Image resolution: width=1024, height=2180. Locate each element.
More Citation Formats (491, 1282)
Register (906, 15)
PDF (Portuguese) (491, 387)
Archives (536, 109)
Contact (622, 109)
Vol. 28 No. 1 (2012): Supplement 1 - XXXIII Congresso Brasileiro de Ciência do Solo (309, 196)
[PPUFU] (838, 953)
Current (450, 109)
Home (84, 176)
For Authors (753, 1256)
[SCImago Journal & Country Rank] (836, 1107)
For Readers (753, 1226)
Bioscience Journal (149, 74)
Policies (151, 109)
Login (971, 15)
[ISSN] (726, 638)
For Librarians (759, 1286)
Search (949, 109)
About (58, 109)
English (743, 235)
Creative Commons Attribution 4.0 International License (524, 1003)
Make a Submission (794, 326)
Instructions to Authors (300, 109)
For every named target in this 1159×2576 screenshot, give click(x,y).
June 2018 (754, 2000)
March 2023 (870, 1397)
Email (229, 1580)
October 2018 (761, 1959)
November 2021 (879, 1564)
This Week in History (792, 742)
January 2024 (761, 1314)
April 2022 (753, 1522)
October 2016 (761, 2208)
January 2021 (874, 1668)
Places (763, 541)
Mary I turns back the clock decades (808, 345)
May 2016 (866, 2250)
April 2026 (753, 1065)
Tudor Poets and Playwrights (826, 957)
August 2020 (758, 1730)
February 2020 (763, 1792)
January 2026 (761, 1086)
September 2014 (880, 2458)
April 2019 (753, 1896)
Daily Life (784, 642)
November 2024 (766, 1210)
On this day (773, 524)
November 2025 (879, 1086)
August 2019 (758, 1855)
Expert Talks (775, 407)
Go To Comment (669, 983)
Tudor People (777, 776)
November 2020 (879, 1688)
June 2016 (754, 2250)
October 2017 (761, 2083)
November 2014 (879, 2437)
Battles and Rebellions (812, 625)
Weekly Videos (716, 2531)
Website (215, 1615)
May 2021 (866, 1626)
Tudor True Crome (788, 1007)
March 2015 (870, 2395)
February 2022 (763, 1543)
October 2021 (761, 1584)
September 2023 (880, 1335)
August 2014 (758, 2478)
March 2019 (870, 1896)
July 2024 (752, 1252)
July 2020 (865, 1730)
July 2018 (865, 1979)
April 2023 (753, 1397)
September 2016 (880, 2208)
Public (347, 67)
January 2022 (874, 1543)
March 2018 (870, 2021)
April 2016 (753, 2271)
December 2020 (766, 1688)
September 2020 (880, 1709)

**Task:** Exactly and in full, write out the lines from the one containing "Tudor People (777, 776)" through the end of the listing.

**Written response:**
Tudor People (777, 776)
November 2020 (879, 1688)
June 2016 (754, 2250)
October 2017 (761, 2083)
November 2014 (879, 2437)
Battles and Rebellions (812, 625)
Weekly Videos (716, 2531)
Website (215, 1615)
May 2021 (866, 1626)
Tudor True Crome (788, 1007)
March 2015 (870, 2395)
February 2022 (763, 1543)
October 2021 (761, 1584)
September 2023 (880, 1335)
August 2014 (758, 2478)
March 2019 (870, 1896)
July 2024 (752, 1252)
July 2020 (865, 1730)
July 2018 (865, 1979)
April 2023 (753, 1397)
September 2016 (880, 2208)
Public (347, 67)
January 2022 (874, 1543)
March 2018 (870, 2021)
April 2016 (753, 2271)
December 2020 (766, 1688)
September 2020 (880, 1709)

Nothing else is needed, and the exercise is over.